Bazen işlerin çokluğunu yapılması gerekenlerin birikmiş olmasından anlıyor insan. Sıralamalarla aram hiçbir zaman iyi olmadı biliyorum. Fakat sürekli düşünürüm. Sabah kalktığım andan itibaren... Şu aralar bu durumu daha çok fark ediyorum. Sahurdan iftira kadar olan süreçte ertelediklerim rüyalarıma giriyor. En son okumak için kütüphanemden ayırdığım kitabın üzerinden çok ay geçmiş olduğunu anlıyorum. Gitmem gereken yerleri fark ediyorum fakat ertelediğim kadar da ertelenmiş yollarım meğer. Cesaretimi saklamışım sanırım. Küçük not kağıtlarımı çıkarıyorum bugün. İlk sırada gözüme çarpan ise başlayan arkadaşı ziyaret et cümlesi üstüne bastırdığım bir ünlem... Hazırlandıktan sonra aynaya bakıyorum. Solgun yüzüme bir tebessüm yerleştiriyorum. Fakat yine de ellerim bir güneş kremi arıyor. Paylaşmak istedim. Benim gibi cildinize uygun güzel bir güneş kremi arıyorsanız tavsiye ederim. (Dip not: yine bir Kore ürünü) Güzel bir gün başlangıcım; kendimi düşünce dehlizinden çıkartarak olsa da ufak yardımcıları ihtiyacımız her zaman var. Önceliğimiz gülümsemek ve hatırlamak olmalı sonrası gelir zaten. Benim bugünkü ufak yardımcım pure beauty güneş kremi... Karma bir cildim var. Ona rağmen sivilce yapmayan kozmetiğimsi fakat güzel bir ürün. Yüzümle bütünleşti. Kore ürünleri sempatik yaşım ilerledikçe daha çok artıyor 😃 Neyse küçük yardımcılarla planlarımızı ertelemeden guzel bir gun olsun ....

6 Haziran 2016 Pazartesi

HAYIRLI RAMAZANLAR


Merkez Camisinden bir fotoğraf ile Hoşgeldin Ramazan... Uzun zamandır yazmıyorum hissi ile dolup taşan zihnim şimdi duraksiyor. Yazacak o kadar çok şey görülecek o kadar yer ve gülümseyecek o kadar çok neden var ki! Hepsi için çok şükür Allah'im! Razaman ayinin en sevdigim yanı bereketi dışında bu sanırım.
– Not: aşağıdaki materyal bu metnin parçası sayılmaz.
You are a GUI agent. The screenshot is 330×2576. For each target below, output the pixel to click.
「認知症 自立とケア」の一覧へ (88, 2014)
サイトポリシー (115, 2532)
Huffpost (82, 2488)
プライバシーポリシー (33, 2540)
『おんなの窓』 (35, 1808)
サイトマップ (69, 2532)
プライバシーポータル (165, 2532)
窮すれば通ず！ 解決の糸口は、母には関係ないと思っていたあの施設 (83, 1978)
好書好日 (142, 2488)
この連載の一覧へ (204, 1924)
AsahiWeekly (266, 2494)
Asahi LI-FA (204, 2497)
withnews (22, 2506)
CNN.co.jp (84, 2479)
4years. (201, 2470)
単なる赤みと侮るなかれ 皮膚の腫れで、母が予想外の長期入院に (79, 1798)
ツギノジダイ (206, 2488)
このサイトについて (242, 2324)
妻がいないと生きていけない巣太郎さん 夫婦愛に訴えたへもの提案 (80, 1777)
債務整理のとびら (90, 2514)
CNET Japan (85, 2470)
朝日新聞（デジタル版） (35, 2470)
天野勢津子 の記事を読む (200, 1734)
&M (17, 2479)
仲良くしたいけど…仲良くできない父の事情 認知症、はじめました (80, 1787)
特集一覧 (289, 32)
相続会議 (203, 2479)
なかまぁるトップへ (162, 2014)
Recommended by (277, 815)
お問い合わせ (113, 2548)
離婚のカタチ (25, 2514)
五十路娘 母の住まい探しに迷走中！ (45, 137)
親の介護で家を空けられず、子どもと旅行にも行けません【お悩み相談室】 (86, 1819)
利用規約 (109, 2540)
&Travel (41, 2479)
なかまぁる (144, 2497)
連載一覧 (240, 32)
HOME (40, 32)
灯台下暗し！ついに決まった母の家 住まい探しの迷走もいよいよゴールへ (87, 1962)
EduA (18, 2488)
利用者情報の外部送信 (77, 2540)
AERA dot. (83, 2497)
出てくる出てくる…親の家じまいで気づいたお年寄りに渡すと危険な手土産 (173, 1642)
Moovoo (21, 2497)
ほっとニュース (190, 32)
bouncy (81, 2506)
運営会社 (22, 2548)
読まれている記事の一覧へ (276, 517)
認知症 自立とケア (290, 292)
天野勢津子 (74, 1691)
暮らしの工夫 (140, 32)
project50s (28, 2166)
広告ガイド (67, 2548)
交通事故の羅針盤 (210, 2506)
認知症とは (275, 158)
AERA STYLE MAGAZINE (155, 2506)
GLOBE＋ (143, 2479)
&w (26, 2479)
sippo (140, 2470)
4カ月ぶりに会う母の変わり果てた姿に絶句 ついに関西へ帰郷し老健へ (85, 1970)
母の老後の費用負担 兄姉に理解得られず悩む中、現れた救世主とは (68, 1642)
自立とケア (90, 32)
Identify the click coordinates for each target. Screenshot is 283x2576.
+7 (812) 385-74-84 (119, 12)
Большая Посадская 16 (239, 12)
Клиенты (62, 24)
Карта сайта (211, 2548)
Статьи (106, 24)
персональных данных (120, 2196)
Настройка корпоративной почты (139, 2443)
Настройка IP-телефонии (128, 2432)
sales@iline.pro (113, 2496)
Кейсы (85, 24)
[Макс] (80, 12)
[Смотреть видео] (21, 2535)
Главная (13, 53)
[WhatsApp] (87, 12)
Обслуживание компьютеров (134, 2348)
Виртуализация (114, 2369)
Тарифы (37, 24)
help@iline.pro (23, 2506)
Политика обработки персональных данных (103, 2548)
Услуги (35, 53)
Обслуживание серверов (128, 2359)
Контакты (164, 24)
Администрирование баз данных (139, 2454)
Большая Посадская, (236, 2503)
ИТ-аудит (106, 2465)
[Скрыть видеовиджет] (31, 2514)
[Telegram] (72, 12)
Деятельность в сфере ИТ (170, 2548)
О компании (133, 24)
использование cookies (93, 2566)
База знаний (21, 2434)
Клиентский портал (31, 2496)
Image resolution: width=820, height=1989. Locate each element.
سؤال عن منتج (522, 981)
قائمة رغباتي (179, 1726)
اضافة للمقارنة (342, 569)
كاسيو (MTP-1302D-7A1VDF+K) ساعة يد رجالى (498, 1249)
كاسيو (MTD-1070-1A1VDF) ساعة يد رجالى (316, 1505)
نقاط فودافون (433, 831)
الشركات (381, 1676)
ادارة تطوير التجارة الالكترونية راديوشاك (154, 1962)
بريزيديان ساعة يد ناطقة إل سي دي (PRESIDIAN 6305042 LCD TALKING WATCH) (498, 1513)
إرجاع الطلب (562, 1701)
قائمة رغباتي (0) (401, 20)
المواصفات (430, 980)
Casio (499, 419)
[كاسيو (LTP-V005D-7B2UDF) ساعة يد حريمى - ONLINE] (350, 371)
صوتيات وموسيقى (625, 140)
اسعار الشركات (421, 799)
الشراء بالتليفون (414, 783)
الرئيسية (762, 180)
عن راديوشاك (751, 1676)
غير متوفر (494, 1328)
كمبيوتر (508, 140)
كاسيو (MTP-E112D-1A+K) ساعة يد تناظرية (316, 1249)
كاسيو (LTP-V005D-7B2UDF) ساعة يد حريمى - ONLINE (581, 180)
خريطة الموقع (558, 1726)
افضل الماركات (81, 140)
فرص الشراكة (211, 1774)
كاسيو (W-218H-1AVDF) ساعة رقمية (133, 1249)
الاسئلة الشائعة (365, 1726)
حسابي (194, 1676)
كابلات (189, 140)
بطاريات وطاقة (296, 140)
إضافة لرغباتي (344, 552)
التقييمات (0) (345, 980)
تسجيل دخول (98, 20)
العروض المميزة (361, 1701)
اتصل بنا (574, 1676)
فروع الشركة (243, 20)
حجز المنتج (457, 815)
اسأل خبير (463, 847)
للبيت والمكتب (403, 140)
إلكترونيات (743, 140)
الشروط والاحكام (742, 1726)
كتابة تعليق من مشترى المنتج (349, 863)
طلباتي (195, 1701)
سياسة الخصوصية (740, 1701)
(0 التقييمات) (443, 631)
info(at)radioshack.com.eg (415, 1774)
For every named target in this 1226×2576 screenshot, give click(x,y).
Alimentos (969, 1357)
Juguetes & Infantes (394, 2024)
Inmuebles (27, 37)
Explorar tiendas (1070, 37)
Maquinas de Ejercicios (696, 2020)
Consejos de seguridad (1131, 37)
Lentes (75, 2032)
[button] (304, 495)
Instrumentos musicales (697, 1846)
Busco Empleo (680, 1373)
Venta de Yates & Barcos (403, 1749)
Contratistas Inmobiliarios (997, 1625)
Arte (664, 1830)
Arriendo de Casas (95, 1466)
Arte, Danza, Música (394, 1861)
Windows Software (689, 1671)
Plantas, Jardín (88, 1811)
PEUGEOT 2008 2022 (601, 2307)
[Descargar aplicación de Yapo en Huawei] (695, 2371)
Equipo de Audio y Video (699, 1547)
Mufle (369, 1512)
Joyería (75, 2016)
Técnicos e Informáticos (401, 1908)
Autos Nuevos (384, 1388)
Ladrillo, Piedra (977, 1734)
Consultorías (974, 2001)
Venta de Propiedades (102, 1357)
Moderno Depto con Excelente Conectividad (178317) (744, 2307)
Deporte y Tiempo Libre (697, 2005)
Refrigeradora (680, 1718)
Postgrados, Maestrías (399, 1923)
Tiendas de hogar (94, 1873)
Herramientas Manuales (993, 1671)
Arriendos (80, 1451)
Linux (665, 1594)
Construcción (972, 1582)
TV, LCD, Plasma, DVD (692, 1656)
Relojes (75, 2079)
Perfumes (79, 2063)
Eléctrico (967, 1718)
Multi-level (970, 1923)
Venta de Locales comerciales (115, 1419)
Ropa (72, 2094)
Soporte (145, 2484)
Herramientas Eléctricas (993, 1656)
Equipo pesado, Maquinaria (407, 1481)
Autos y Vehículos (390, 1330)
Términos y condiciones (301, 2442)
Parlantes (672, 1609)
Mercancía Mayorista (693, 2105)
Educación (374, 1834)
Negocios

Unuttuklarimizi hatırlamak. 40 tane kendimize ait sıkıntı varsa 41. Sıkıntıyi tanımak fakat bir farkla bu sıkıntı başkasının sıkıntısı. Bencilliğimizi bir ayda olsa unutmak sanki. Olmayanı anlamak. Aç degilken aç olanın halinden nasıl anlayabiliriz öyle değil mi?Dünyadaki her türlü husrana rağmen bu ayda görüyoruz hala umut var. Sevgiye dair anlayışa dair en çok da insan olmaya dair. İnsan olmak merhameti sandıklara kilitlemek değil insan olmak ellerini uzattığın insanı gercekten onemsemek. Umutla doldugumuz bu ayin hayırla geçmesi dileğiyle...Herkese Hayırlı Razamanlar...

29 Mayıs 2016 Pazar

JAKARANDA MEVSİMİ


Jakaranda mevsimi... Bu mevsimi özetleyecek renk belki de fotoğrafta görülen.... Bulutlu bir havaya uyanıp öğle yağmuru hatta sağanak yağışı cam buğusuna hapsedip ikindi vaktini güneşle selamlamak. Mayısın son günleri... Hazirana hazır mıyım bilmiyorum. Eskisi gibi plan yapmıyorum. Haftaların, ayların, yılların yorgunluğunu üzerimde taşımamak için. Ceplerimde umutlarım yol almak istiyorum. Uzun bir yürüyüş yaparak ulaşmak istediğim hayallerim olduğunu biliyorum. 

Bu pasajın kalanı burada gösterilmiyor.